───── WORKING DATA ─────
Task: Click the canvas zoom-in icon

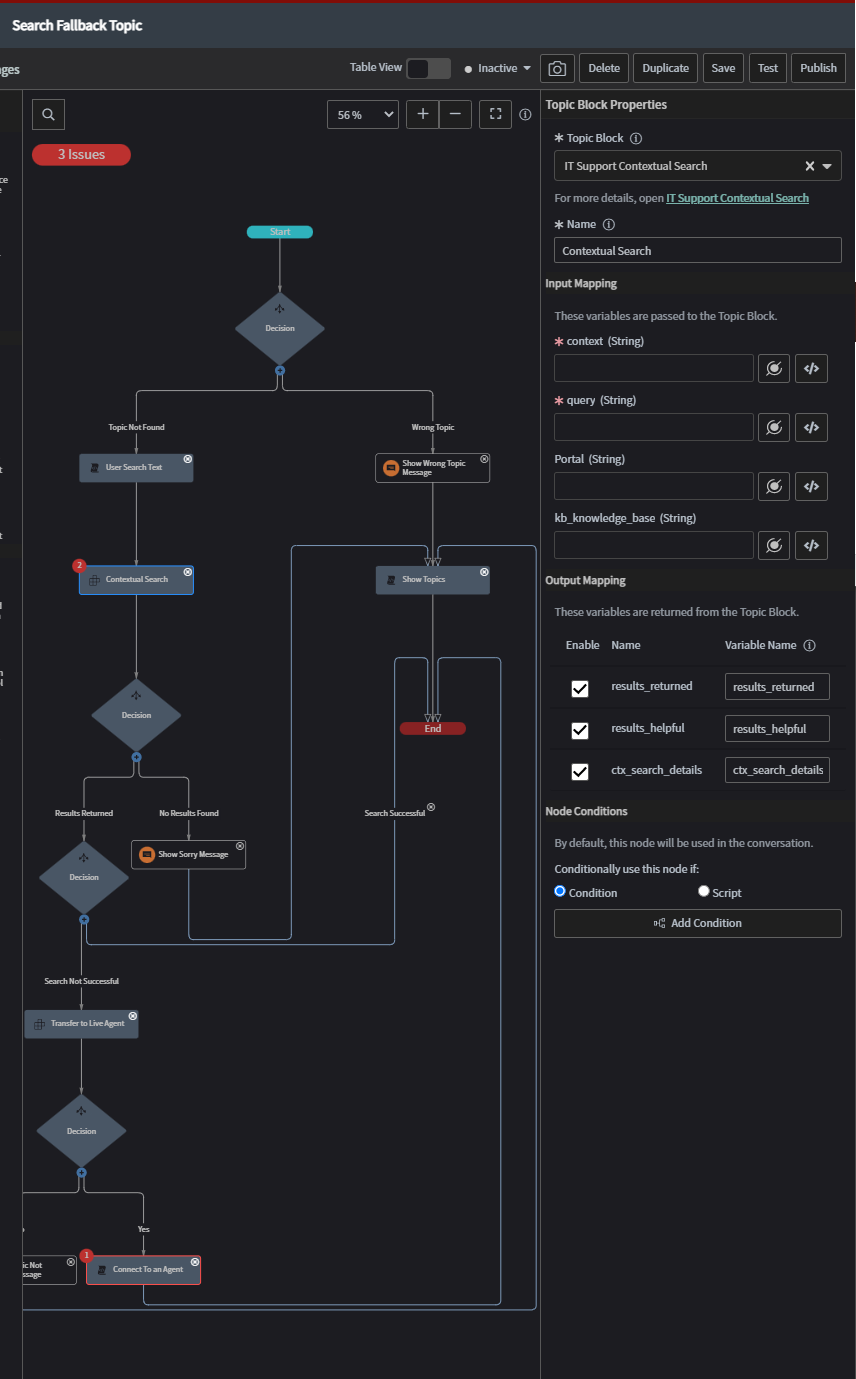Action: (422, 114)
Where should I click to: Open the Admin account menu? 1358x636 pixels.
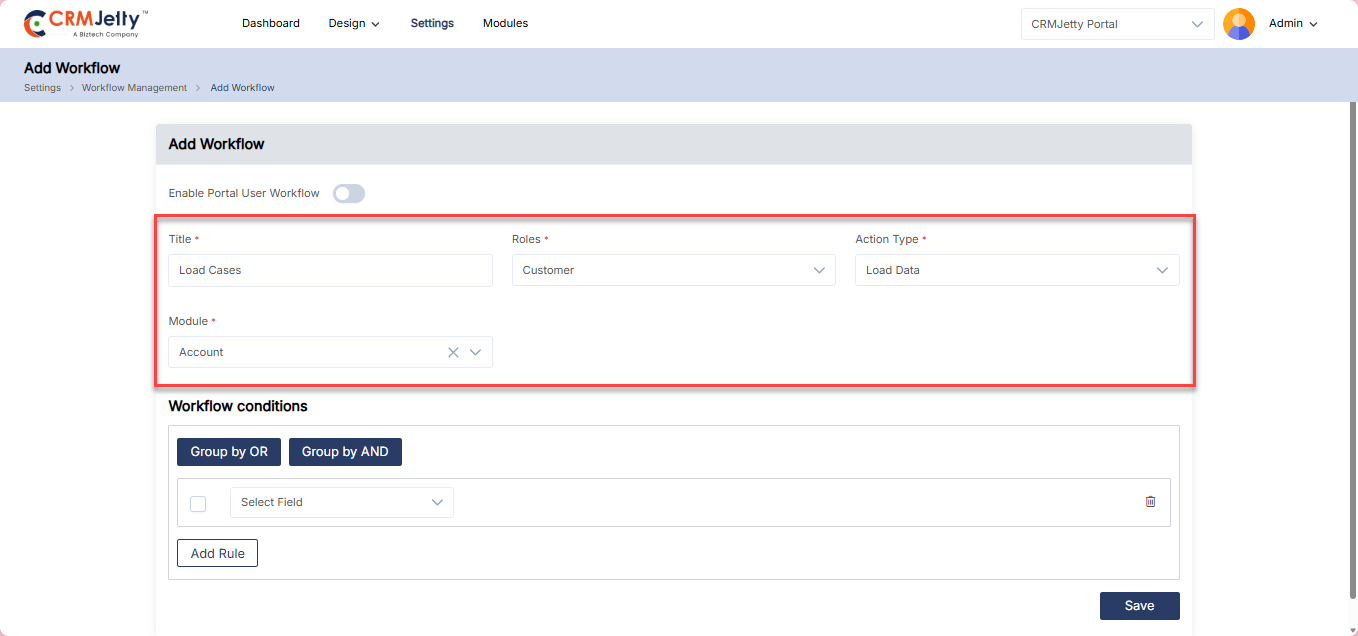point(1293,24)
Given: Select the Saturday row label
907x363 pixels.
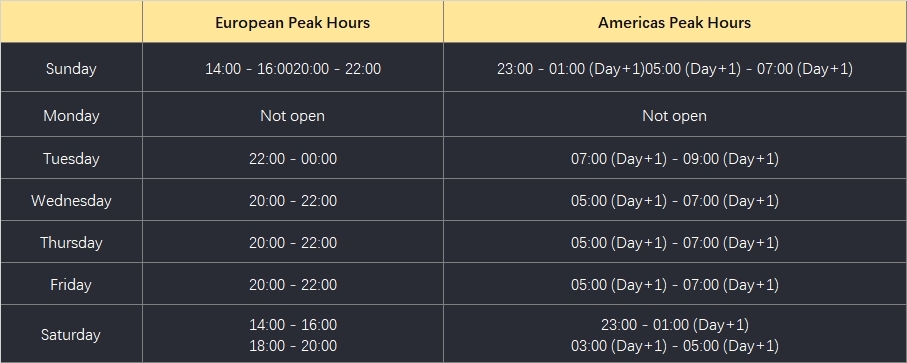Looking at the screenshot, I should coord(71,335).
─────
EXERCISE REQUIREMENTS - Please print the entire listing again exactly, minus its images.

RESPONSE AREA -
Task: Click the canvas zoom-in icon

Action: (422, 114)
Where should I click to: Open the Admin account menu? 1358x636 pixels.
point(1293,24)
Given: Select the Saturday row label
907x363 pixels.
Looking at the screenshot, I should coord(71,335).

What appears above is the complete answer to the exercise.